Set the listing down exactly; no pictures.
Top of Information given
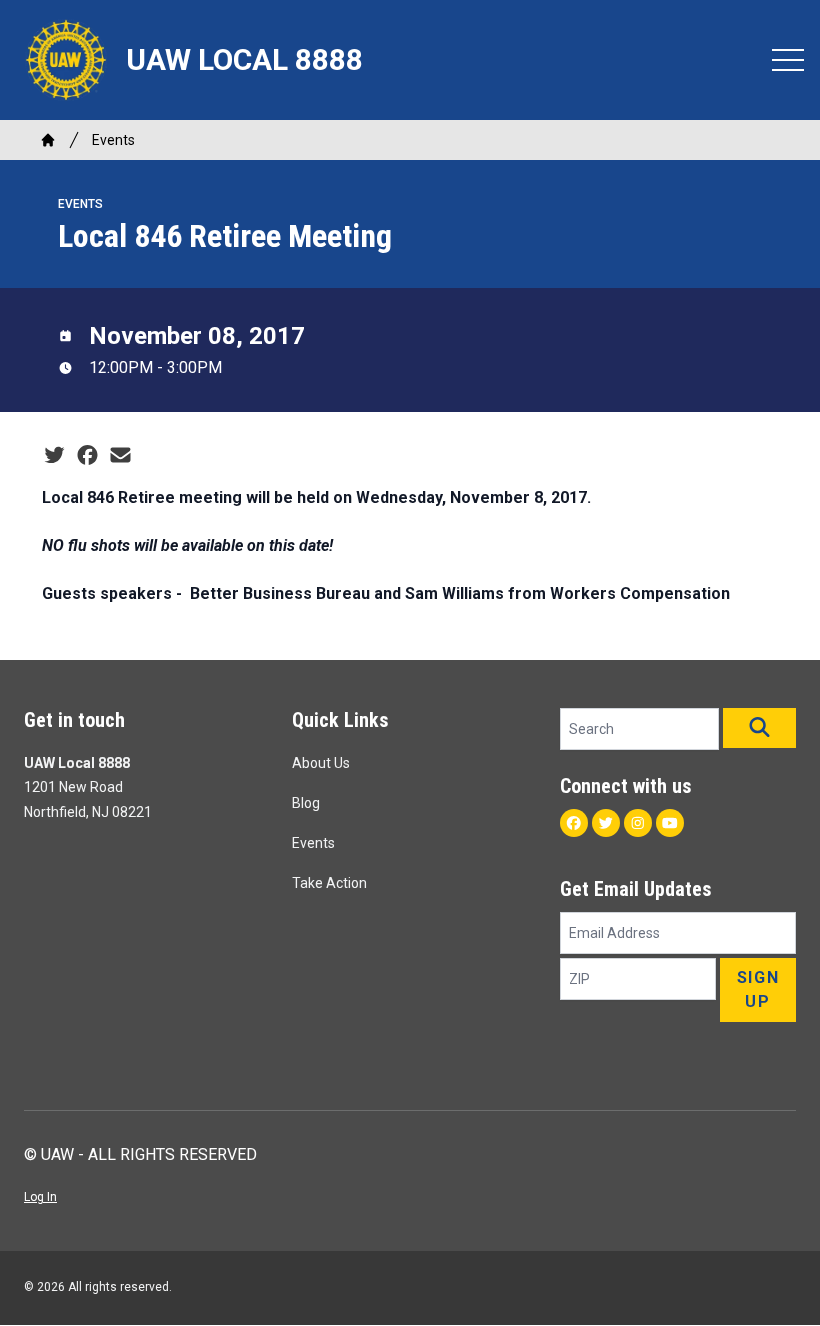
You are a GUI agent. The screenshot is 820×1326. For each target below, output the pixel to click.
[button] (759, 728)
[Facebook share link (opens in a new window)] (87, 456)
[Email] (120, 456)
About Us (321, 763)
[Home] (48, 140)
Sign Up (758, 989)
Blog (306, 803)
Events (113, 140)
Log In (40, 1197)
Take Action (329, 883)
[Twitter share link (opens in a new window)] (54, 456)
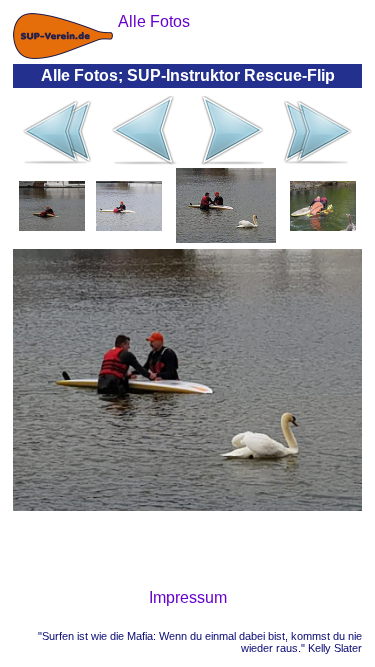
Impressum (188, 597)
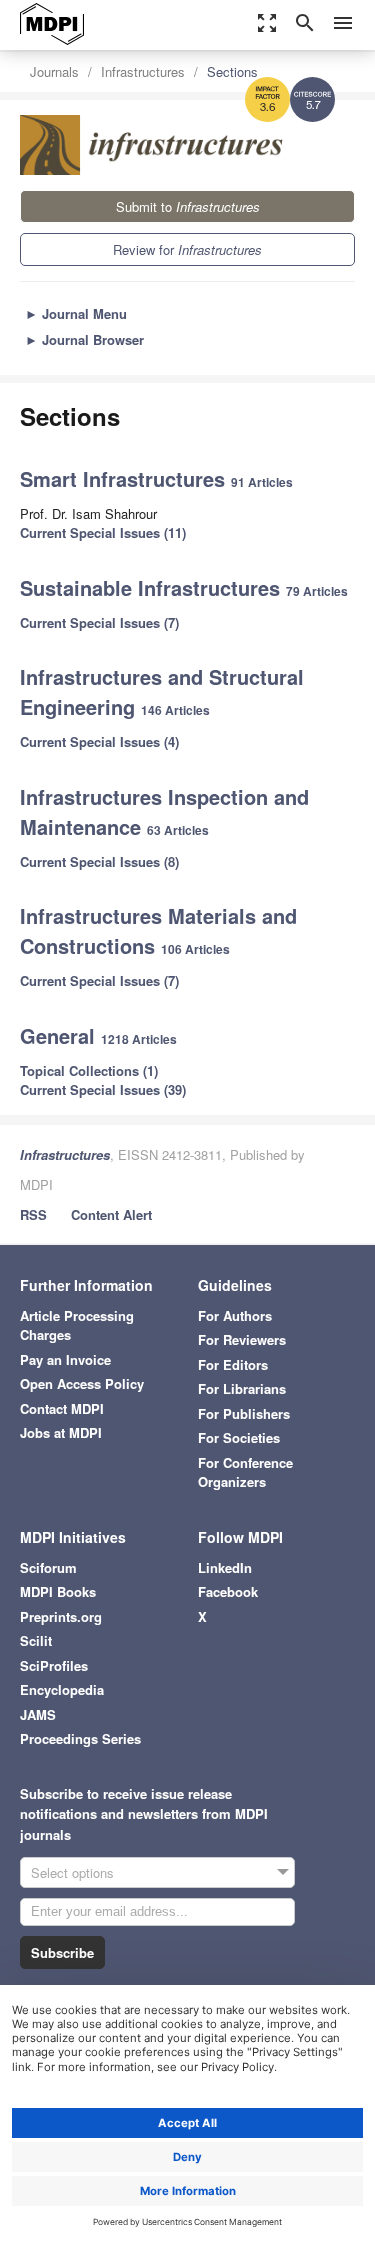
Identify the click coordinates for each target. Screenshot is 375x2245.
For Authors (235, 1315)
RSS (33, 1214)
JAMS (38, 1714)
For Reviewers (242, 1339)
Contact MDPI (62, 1408)
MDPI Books (58, 1591)
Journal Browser (84, 339)
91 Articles (262, 482)
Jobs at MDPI (61, 1432)
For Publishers (244, 1413)
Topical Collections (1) (89, 1070)
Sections (232, 71)
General (60, 1035)
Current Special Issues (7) (99, 622)
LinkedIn (225, 1567)
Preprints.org (61, 1616)
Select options (72, 1872)
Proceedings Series (80, 1738)
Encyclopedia (62, 1689)
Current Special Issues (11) (103, 532)
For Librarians (242, 1388)
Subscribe (62, 1952)
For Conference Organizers (245, 1472)
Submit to (188, 206)
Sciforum (48, 1567)
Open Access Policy (82, 1383)
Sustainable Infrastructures (153, 587)
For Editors (233, 1364)
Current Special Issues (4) (99, 741)
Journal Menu (76, 313)
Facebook (228, 1591)
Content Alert (111, 1214)
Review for (187, 249)
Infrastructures (143, 71)
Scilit (36, 1640)
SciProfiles (54, 1665)
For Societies (239, 1437)
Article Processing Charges (77, 1325)
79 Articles (317, 591)
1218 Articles (139, 1039)
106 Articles (195, 949)
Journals (54, 71)
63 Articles (178, 830)
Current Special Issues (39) (103, 1089)
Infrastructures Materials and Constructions (158, 930)
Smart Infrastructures (125, 478)
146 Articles (175, 710)
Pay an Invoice (65, 1359)
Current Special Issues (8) (99, 861)
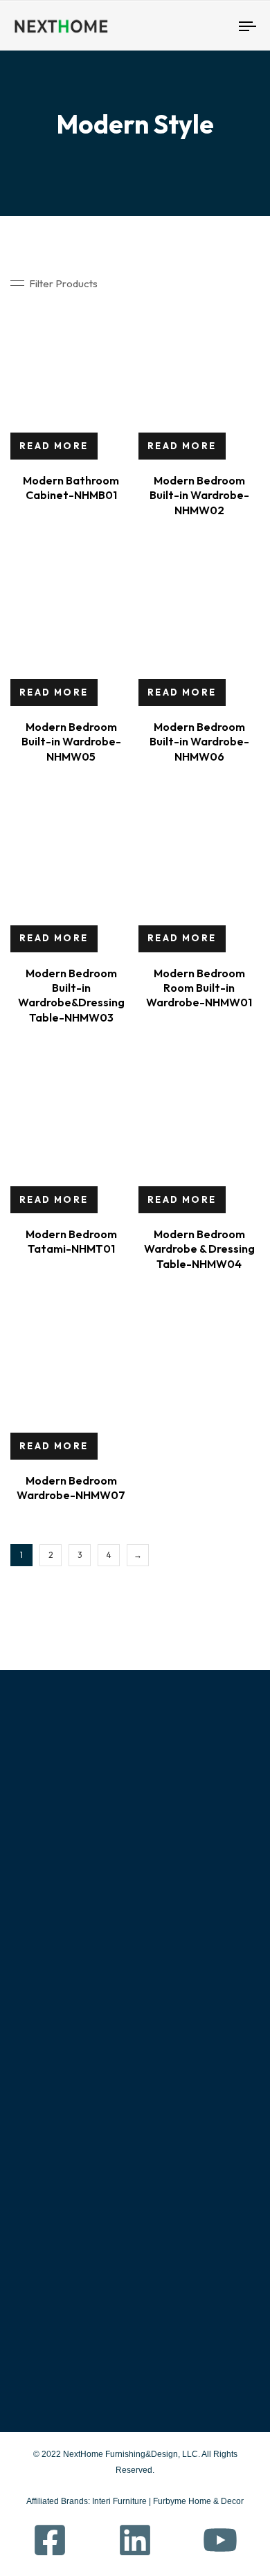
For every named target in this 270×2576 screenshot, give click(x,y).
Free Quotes (51, 2157)
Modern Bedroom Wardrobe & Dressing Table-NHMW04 (199, 1249)
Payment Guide (172, 2127)
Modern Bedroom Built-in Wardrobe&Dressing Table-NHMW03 (71, 995)
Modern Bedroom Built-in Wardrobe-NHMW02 (199, 495)
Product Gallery (69, 2097)
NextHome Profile (64, 2067)
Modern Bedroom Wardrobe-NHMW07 (71, 1487)
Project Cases (54, 2127)
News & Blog (50, 2187)
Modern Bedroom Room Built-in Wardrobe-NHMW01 (199, 988)
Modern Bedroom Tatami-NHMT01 (71, 1241)
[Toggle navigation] (215, 26)
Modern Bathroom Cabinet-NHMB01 (71, 487)
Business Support (176, 2097)
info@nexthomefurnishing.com (110, 2344)
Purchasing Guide (176, 2067)
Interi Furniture (118, 2501)
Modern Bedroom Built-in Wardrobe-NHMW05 (71, 741)
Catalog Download (180, 2157)
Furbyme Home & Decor (198, 2501)
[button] (54, 283)
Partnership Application (191, 2187)
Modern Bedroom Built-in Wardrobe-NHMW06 (199, 741)
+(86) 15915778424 (73, 2276)
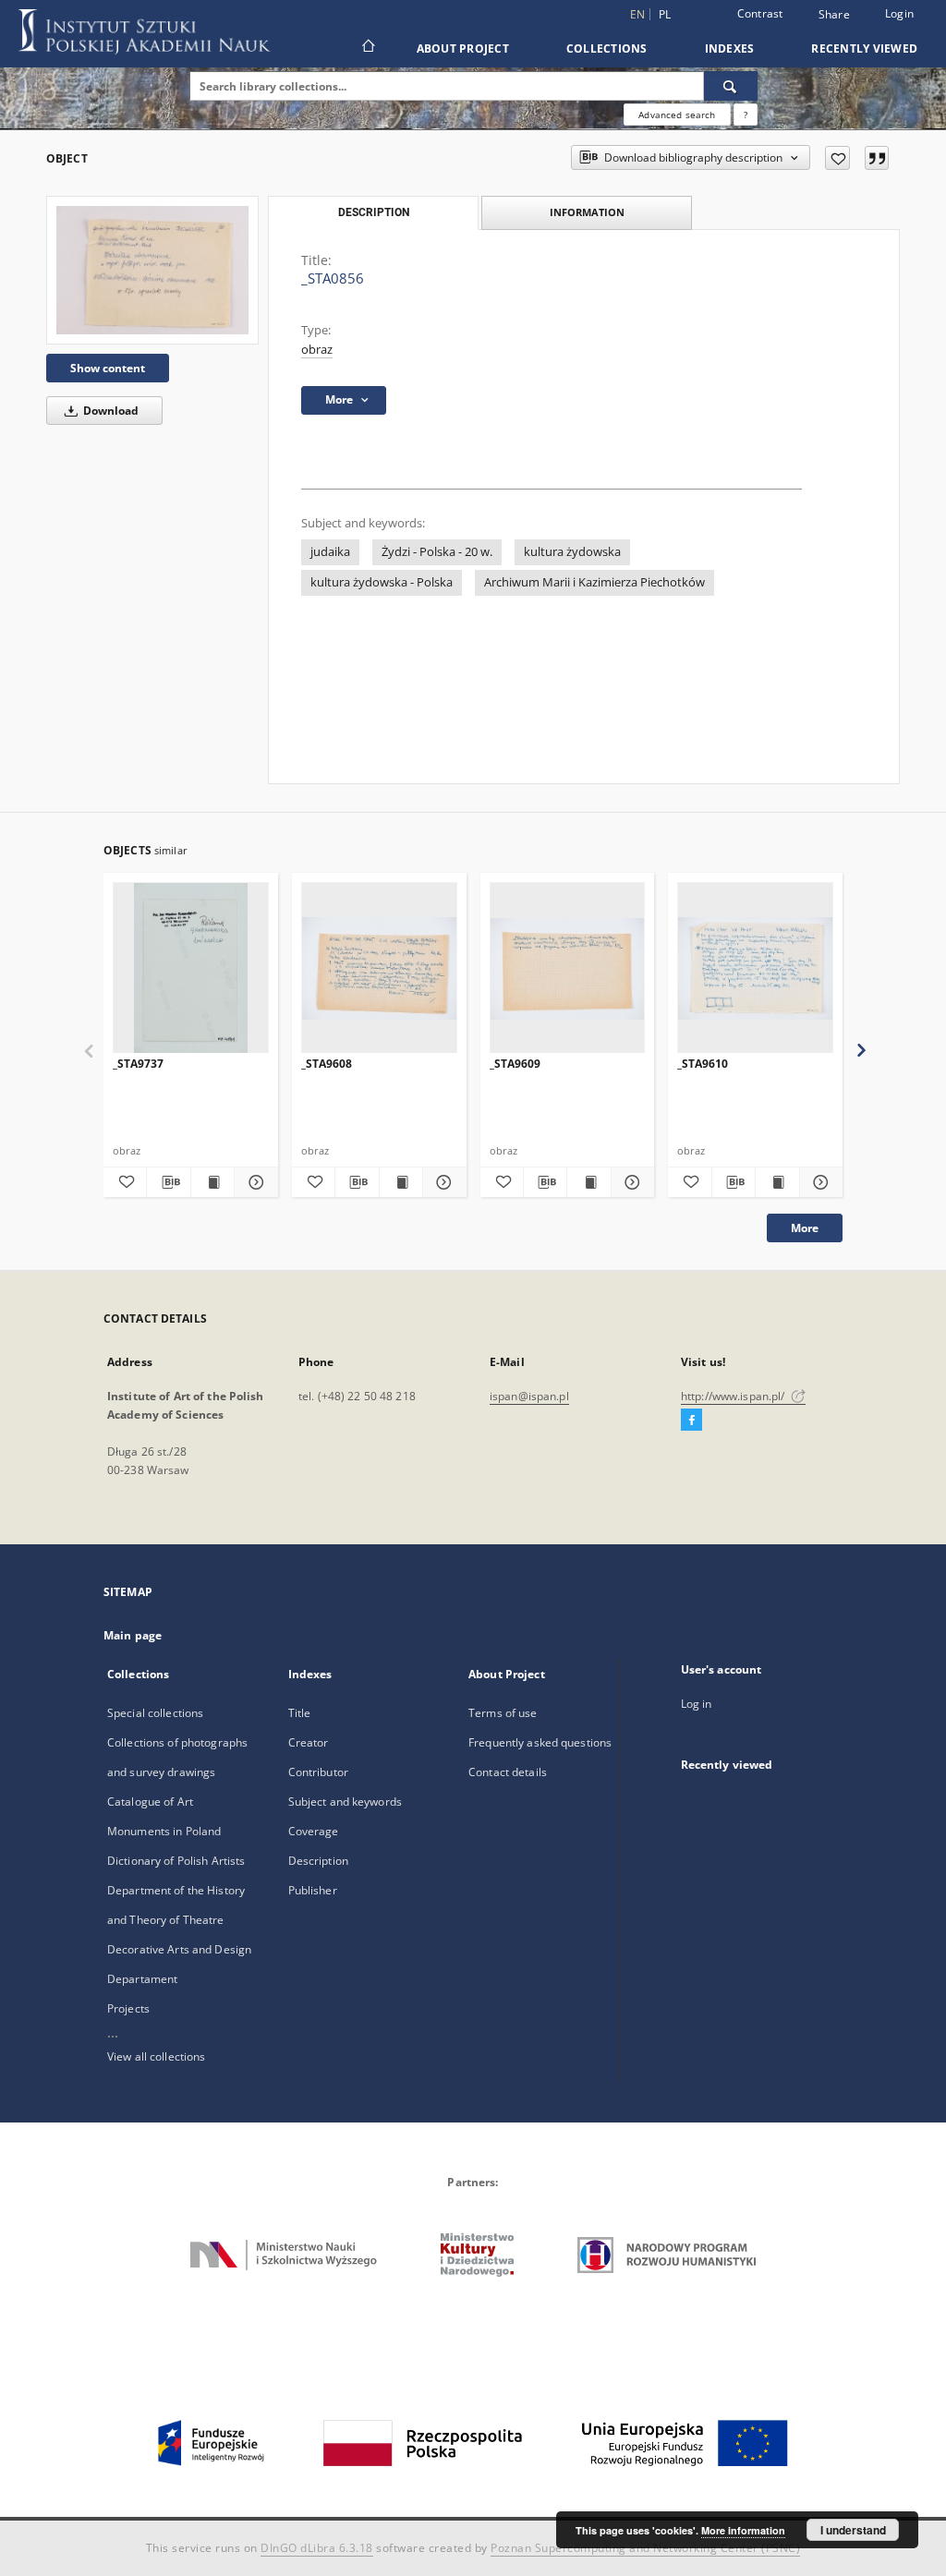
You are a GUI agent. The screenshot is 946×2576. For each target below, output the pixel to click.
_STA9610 (702, 1063)
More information (743, 2530)
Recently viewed (864, 48)
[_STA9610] (755, 968)
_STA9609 (515, 1063)
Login (899, 13)
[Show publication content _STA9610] (777, 1182)
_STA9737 (138, 1063)
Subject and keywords (345, 1801)
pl (665, 14)
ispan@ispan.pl (529, 1396)
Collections (607, 48)
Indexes (730, 48)
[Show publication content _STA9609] (588, 1182)
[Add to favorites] (837, 158)
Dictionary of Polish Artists (176, 1861)
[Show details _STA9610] (818, 1182)
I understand (853, 2530)
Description (318, 1861)
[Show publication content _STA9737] (212, 1182)
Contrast (760, 13)
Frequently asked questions (540, 1742)
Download (109, 410)
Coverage (313, 1831)
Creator (308, 1742)
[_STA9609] (568, 968)
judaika (330, 552)
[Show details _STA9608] (441, 1182)
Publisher (312, 1890)
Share (834, 14)
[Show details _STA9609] (630, 1182)
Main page (132, 1635)
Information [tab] (587, 212)
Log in (696, 1703)
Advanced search (676, 114)
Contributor (318, 1772)
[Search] (731, 86)
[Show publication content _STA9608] (401, 1182)
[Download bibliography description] (168, 1182)
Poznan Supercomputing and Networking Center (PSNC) (645, 2548)
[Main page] (367, 48)
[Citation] (877, 158)
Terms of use (502, 1713)
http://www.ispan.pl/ (734, 1396)
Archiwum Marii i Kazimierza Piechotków (594, 582)
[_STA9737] (191, 968)
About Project (463, 48)
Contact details (507, 1772)
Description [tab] (373, 212)
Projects (128, 2008)
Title (299, 1713)
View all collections (156, 2056)
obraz (317, 349)
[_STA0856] (152, 270)
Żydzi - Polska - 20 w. (437, 552)
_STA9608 (326, 1063)
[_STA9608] (379, 968)
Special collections (155, 1713)
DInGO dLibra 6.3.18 (317, 2548)
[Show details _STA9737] (253, 1182)
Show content (107, 368)
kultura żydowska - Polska (381, 582)
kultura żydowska (572, 552)
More (805, 1228)
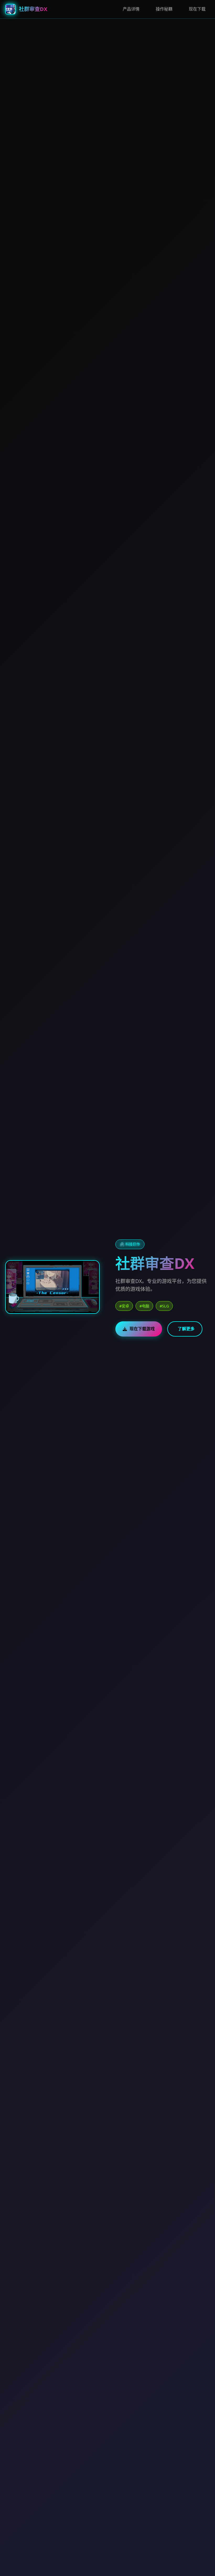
Bottom of Information given
Expected answer:
You are a GUI agent. The screenshot is 820×1326. For each target below, output the pixel to click.
[button] (759, 728)
[Facebook share link (opens in a new window)] (87, 456)
[Email] (120, 456)
About Us (321, 763)
[Home] (48, 140)
Sign Up (758, 989)
Blog (306, 803)
Events (113, 140)
Log In (40, 1197)
Take Action (329, 883)
[Twitter share link (opens in a new window)] (54, 456)
Impressum (188, 597)
Identify the click coordinates for each target. Screenshot is 375x2245.
For Authors (235, 1315)
RSS (33, 1214)
JAMS (38, 1714)
For Reviewers (242, 1339)
Contact MDPI (62, 1408)
MDPI Books (58, 1591)
Journal Browser (84, 339)
91 Articles (262, 482)
Jobs at MDPI (61, 1432)
For Publishers (244, 1413)
Topical Collections (1) (89, 1070)
Sections (232, 71)
General (60, 1035)
Current Special Issues (7) (99, 622)
LinkedIn (225, 1567)
Preprints.org (61, 1616)
Select options (72, 1872)
Proceedings Series (80, 1738)
Encyclopedia (62, 1689)
Current Special Issues (11) (103, 532)
For Librarians (242, 1388)
Subscribe (62, 1952)
For Conference Organizers (245, 1472)
Submit to (188, 206)
Sciforum (48, 1567)
Open Access Policy (82, 1383)
Sustainable Infrastructures (153, 587)
For Editors (233, 1364)
Current Special Issues (4) (99, 741)
Journal Menu (76, 313)
Facebook (228, 1591)
Content Alert (111, 1214)
Review for (187, 249)
Infrastructures (143, 71)
Scilit (36, 1640)
SciProfiles (54, 1665)
For Societies (239, 1437)
Article Processing Charges (77, 1325)
79 Articles (317, 591)
1218 Articles (139, 1039)
106 Articles (195, 949)
Journals (54, 71)
63 Articles (178, 830)
Current Special Issues (39) (103, 1089)
Infrastructures Materials and Constructions (158, 930)
Smart Infrastructures (125, 478)
146 Articles (175, 710)
Pay an Invoice (65, 1359)
Current Special Issues (8) (99, 861)
For every named target in this 270×2576 screenshot, give click(x,y).
Free Quotes (51, 2157)
Modern Bedroom Wardrobe & Dressing Table-NHMW04 (199, 1249)
Payment Guide (172, 2127)
Modern Bedroom Built-in Wardrobe&Dressing Table-NHMW03 (71, 995)
Modern Bedroom Built-in Wardrobe-NHMW02 (199, 495)
Product Gallery (69, 2097)
NextHome Profile (64, 2067)
Modern Bedroom Wardrobe-NHMW07 (71, 1487)
Project Cases (54, 2127)
News & Blog (50, 2187)
Modern Bedroom Room Built-in Wardrobe-NHMW01 (199, 988)
Modern Bedroom Tatami-NHMT01 (71, 1241)
[Toggle navigation] (215, 26)
Modern Bathroom Cabinet-NHMB01 (71, 487)
Business Support (176, 2097)
info@nexthomefurnishing.com (110, 2344)
Purchasing Guide (176, 2067)
Interi Furniture (118, 2501)
Modern Bedroom Built-in Wardrobe-NHMW05 (71, 741)
Catalog Download (180, 2157)
Furbyme Home & Decor (198, 2501)
[button] (54, 283)
Partnership Application (191, 2187)
Modern Bedroom Built-in Wardrobe-NHMW06 (199, 741)
+(86) 15915778424 (73, 2276)
You are a GUI agent. The screenshot is 946×2576. For each target below, output the pixel to click.
_STA9610 (702, 1063)
More information (743, 2530)
Recently viewed (864, 48)
[_STA9610] (755, 968)
_STA9609 (515, 1063)
Login (899, 13)
[Show publication content _STA9610] (777, 1182)
_STA9737 (138, 1063)
Subject and keywords (345, 1801)
pl (665, 14)
ispan@ispan.pl (529, 1396)
Collections (607, 48)
Indexes (730, 48)
[Show publication content _STA9609] (588, 1182)
[Add to favorites] (837, 158)
Dictionary of Polish Artists (176, 1861)
[Show details _STA9610] (818, 1182)
I understand (853, 2530)
Description (318, 1861)
[Show publication content _STA9737] (212, 1182)
Contrast (760, 13)
Frequently asked questions (540, 1742)
Download (109, 410)
Coverage (313, 1831)
Creator (308, 1742)
[_STA9609] (568, 968)
judaika (330, 552)
[Show details _STA9608] (441, 1182)
Publisher (312, 1890)
Share (834, 14)
[Show details _STA9609] (630, 1182)
Main page (132, 1635)
Information [tab] (587, 212)
Log in (696, 1703)
Advanced search (676, 114)
Contributor (318, 1772)
[Search] (731, 86)
[Show publication content _STA9608] (401, 1182)
[Download bibliography description] (168, 1182)
Poznan Supercomputing and Networking Center (PSNC) (645, 2548)
[Main page] (367, 48)
[Citation] (877, 158)
Terms of use (502, 1713)
http://www.ispan.pl/ (734, 1396)
Archiwum Marii i Kazimierza Piechotków (594, 582)
[_STA9737] (191, 968)
About Project (463, 48)
Contact details (507, 1772)
Description [tab] (373, 212)
Projects (128, 2008)
Title (299, 1713)
View all collections (156, 2056)
obraz (317, 349)
[_STA0856] (152, 270)
Żydzi - Polska - 20 w. (437, 552)
_STA9608 (326, 1063)
[_STA9608] (379, 968)
Special collections (155, 1713)
DInGO dLibra 6.3.18 (317, 2548)
[Show details _STA9737] (253, 1182)
Show content (107, 368)
kultura żydowska - Polska (381, 582)
kultura żydowska (572, 552)
More (805, 1228)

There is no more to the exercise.